I. Смерть Цезаря всегда была у Августа перед глазами. Он щедро осыпал своих сторонников богатством и почестями, но самые любимые друзья его дяди оказались в числе заговорщиков. Верность легионов могла защитить его власть против открытого восстания, но их бдительность не отвела бы от него удар полного решимости республиканца с кинжалом, и римляне, чтившие память Брута, рукоплескали бы подражателю их добродетельного героя. Цезарь навлек на себя смерть так же выставлением своей власти напоказ, как и самой этой властью. Как консул или трибун, он мог бы царствовать спокойно, но титул царя заставил римлян вооружиться против него и искать его смерти. Август хорошо осознавал, что человечеством правят имена, и не обманулся в своих надеждах, когда решил, что сенат и народ подчинятся рабству при условии, что их будут вежливо уверять, будто они по-прежнему наслаждаются своей древней свободой. Слабый сенат и обессилевший, утративший волю и мужество народ радостно отдавались во власть этой приятной иллюзии, пока ее поддерживала добродетель или хотя бы благоразумие преемников Августа. Желание спасти себя, а не идея свободы вооружили заговорщиков против Калигулы, Нерона и Домициана. Участники этих заговоров наносили удар по тирану, но не касались при этом власти императора.

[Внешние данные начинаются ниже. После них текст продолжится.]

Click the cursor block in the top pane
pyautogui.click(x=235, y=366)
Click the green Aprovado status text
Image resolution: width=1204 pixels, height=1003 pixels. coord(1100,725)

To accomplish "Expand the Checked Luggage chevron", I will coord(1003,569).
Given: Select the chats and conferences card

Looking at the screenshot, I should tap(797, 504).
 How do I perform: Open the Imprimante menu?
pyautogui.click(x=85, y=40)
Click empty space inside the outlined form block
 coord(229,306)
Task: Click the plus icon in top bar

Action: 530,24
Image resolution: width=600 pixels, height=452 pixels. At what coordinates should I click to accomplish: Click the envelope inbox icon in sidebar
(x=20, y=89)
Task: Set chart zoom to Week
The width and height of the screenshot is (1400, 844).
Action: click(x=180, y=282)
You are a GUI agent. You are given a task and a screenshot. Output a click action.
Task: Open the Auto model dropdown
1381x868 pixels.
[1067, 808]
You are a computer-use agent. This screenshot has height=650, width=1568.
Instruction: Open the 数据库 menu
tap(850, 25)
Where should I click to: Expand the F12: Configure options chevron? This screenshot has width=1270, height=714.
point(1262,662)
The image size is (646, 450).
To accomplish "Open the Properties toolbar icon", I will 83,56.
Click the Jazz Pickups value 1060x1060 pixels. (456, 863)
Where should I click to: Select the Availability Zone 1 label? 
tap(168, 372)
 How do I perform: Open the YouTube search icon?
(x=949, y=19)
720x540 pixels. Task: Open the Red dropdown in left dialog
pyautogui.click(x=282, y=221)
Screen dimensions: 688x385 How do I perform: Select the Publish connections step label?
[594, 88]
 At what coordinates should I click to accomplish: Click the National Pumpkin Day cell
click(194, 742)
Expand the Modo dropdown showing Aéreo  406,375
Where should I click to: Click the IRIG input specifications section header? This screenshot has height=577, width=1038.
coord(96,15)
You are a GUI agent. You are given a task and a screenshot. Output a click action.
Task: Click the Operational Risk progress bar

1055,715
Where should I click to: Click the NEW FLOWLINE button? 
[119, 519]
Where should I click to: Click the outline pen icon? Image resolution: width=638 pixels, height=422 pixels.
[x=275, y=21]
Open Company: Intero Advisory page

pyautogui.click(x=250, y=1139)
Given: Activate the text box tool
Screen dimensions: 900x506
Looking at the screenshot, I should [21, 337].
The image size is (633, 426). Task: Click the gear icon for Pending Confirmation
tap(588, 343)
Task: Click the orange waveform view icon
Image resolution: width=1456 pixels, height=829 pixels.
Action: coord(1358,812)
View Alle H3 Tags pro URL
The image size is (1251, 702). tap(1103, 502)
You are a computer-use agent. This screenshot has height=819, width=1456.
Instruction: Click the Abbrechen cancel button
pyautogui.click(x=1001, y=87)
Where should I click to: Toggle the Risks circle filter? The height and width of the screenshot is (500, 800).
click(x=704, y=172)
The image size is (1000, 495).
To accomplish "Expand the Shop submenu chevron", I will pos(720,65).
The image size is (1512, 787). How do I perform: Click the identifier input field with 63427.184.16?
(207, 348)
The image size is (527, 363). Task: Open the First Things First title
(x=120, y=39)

Был, правда, всего один знаменательный случай, когда сенат после семидесяти лет терпения сделал безрезультатную попытку вернуть себе свои давно забытые права. Когда в результате убийства Калигулы трон освободился, консулы созвали заседание сената в Капитолии, прокляли память цезарей, дали пароль «свобода» тем немногим когортам, которые нерешительно встали под их знамя, и в течение сорока восьми часов действовали как независимые главы свободной республики. Но пока они рассуждали, преторианская гвардия уже приняла решение. Глупый Клавдий, брат Германика, уже находился в лагере преторианцев, одетый в императорский пурпур, и был готов поддержать силой оружия решение тех, кто его выбрал. Мечтам о свободе пришел конец; сенат очнулся и увидел перед собой все ужасы неизбежного рабства. Покинутое народом, это слабое собрание под угрозой применения военной силы было вынуждено утвердить выбор преторианцев и осознать всю пользу помилования, которое у Клавдия хватило благоразумия им предложить и великодушия – дать.